CardHub has a new study that assesses the effects of the Durbin Amendment and its likely unintended consequences:
Given that only banks and not networks are subject to these restrictions, banks will be collecting less in fees while paying unrestricted fees to the networks. It is unlikely that major banks will allow their revenue to decrease significantly, so we predict that they will make up for lost revenue by increasing monthly fees and minimum balance requirements, and making debit card reward programs less appealing.
Since prepaid cards are exempt from these regulations, it is also likely that major banks will begin to introduce these offers and encourage customers to switch from checking accounts to prepaid cards, especially given the constant convergence of these two products. As an example, Capital One, the eighth largest U.S. bank, has already introduced a prepaid card.
Small banks’ exclusion from this legislation makes it likely that their interchange fees will rise overtime, thus allowing them to have more competitive products than bigger banks. These banks currently hold a relatively small market share of 15 percent, which will allow the gradual increase of their interchange fees to go unnoticed. As the fees continue to rise, so will the appeal of their offers, and in turn their market share is likely to grow. As the use of small bank debit cards increases, the benefit of this legislation to merchants will be significantly diminished.
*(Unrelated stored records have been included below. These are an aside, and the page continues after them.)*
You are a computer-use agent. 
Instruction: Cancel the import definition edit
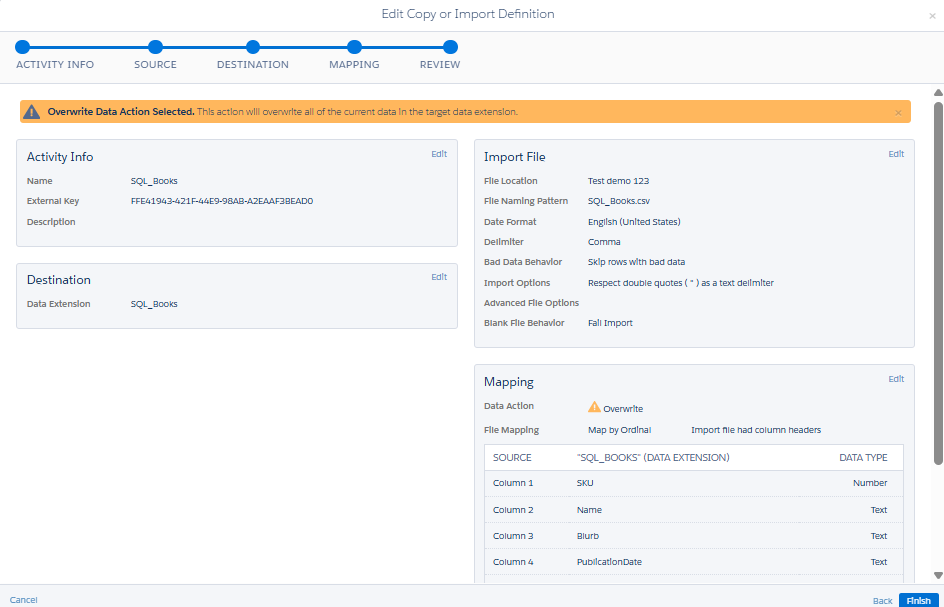point(24,600)
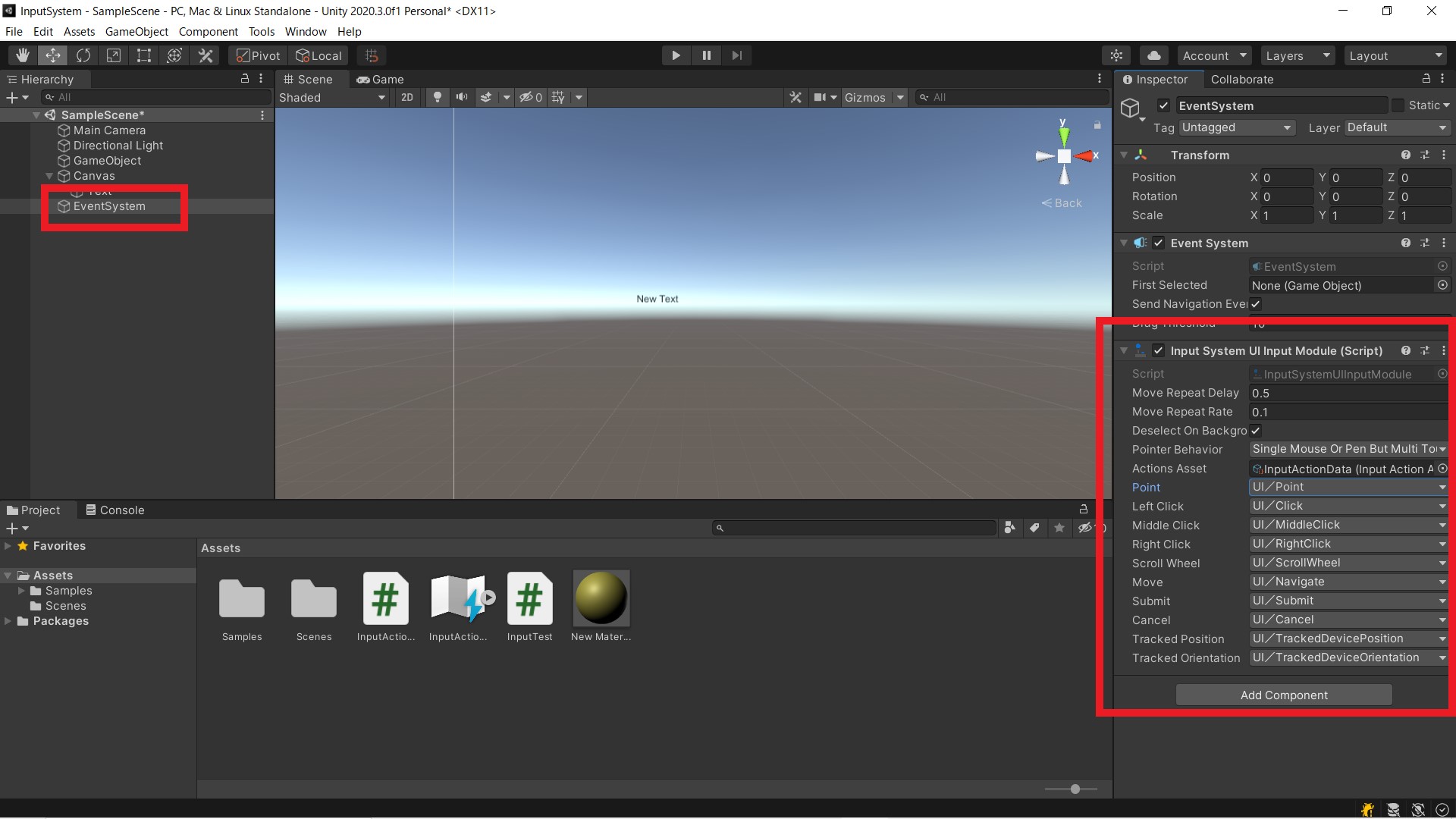Open the GameObject menu
This screenshot has height=819, width=1456.
tap(136, 31)
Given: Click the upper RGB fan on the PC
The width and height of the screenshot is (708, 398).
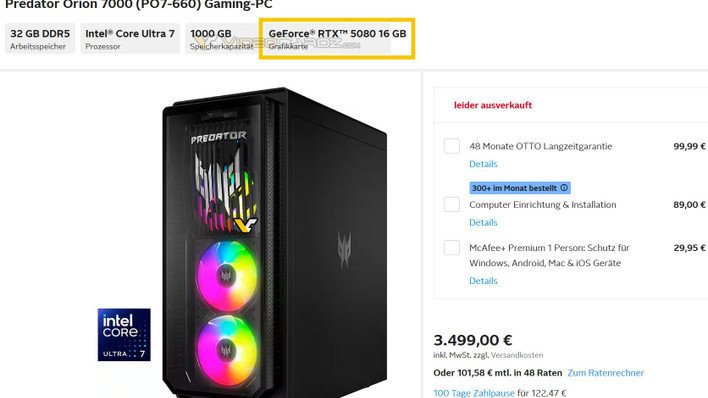Looking at the screenshot, I should tap(227, 276).
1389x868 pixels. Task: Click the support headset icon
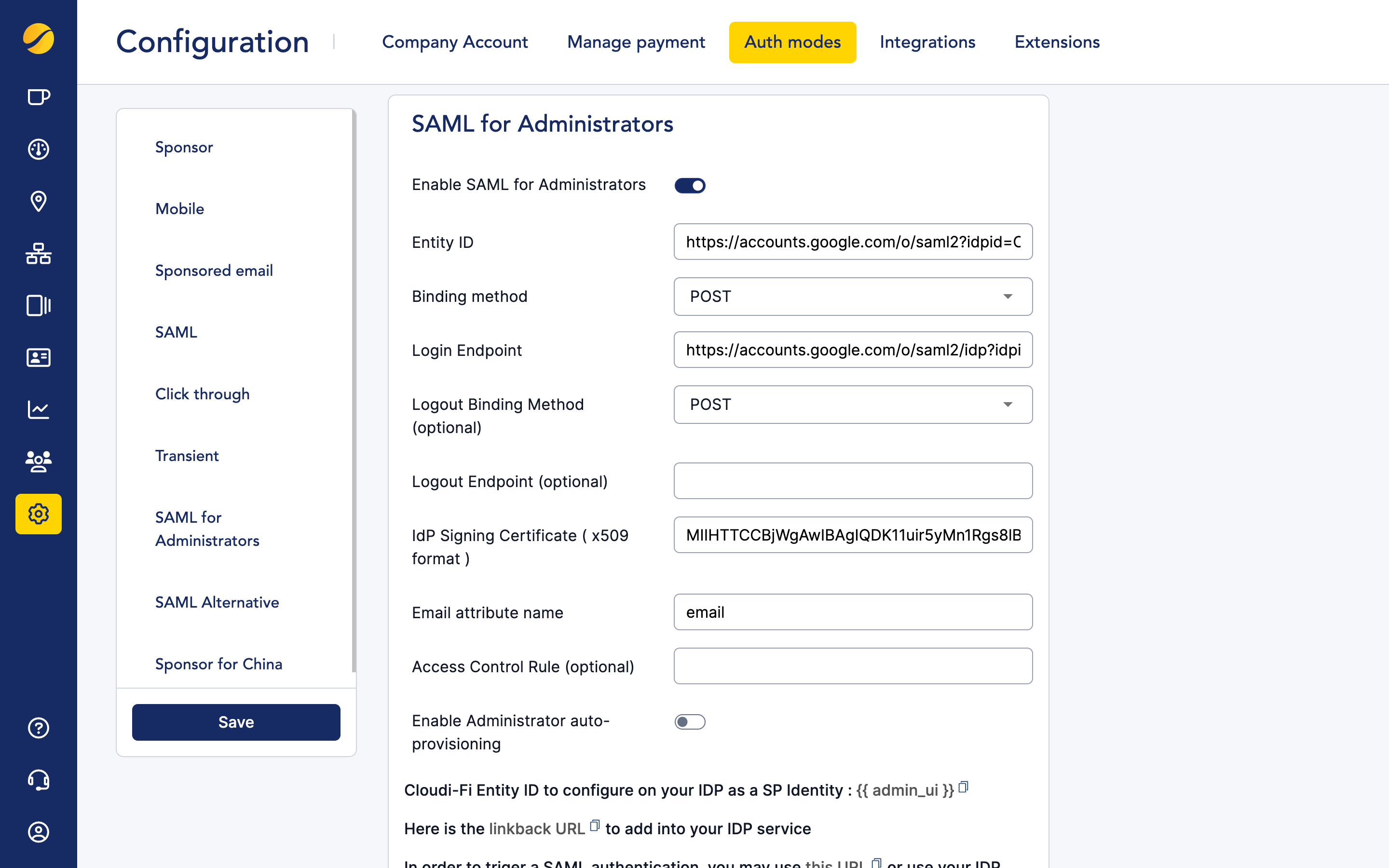click(x=38, y=780)
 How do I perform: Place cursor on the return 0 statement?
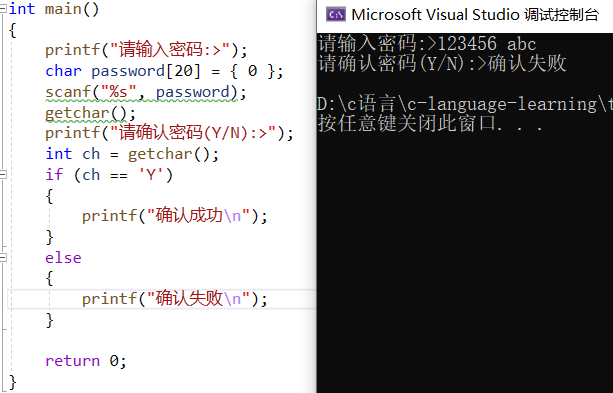pos(86,361)
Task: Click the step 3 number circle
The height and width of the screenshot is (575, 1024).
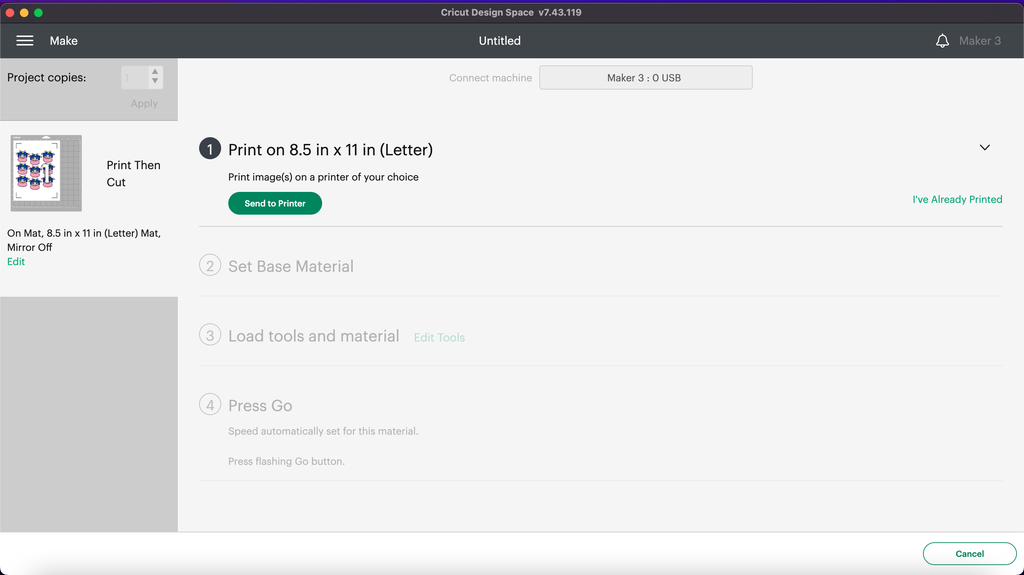Action: pyautogui.click(x=210, y=336)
I would also add that because debit cards will now be relatively more expensive for consumers relative to credit cards (which will continue to have unregulated interchange fees) there almost certainly will be a substantial substitution from use of debit cards to a greater use of transactional use of credit cards.
CardHub runs the numbers on the expected losses to regulated card issuers as a result of price controls, but only runs it up to a 50% cut in interchange fees. At this point it is unclear how the price-control commissars at the Fed will calculate the allowable interchange fee, but most observers seem to believe that the cut in interchange fees will be much larger than 50%, which would of course, increase the revenue losses to card issuers and increase the substitution effects to other fees and other products (such as prepaid cards and the cards issued by unregulated banks).
A final issue to consider is that the Durbin Amendment seems to contemplate a single permissible price for debit cards and a single permissible fraud allowance. In reality, however, different businesses have different fraud risks associated with them. Nobody seems to know exactly how the Fed is going to carry out this mission with which it has been charged, but if it does interpret its charge to create one price for all debit cards, this seems like it would logically mean that merchants with higher than average fraud risk would be even more of a money-loser than others. I would expect that in general those with higher fraud losses would be small businesses or certain types of businesses. If so, one possible consequence might be that debit issuers might no longer permit their cards to be accepted at businesses with higher fraud losses, especially if they are small businesses where issuers could afford to do that without undue alienation of customers.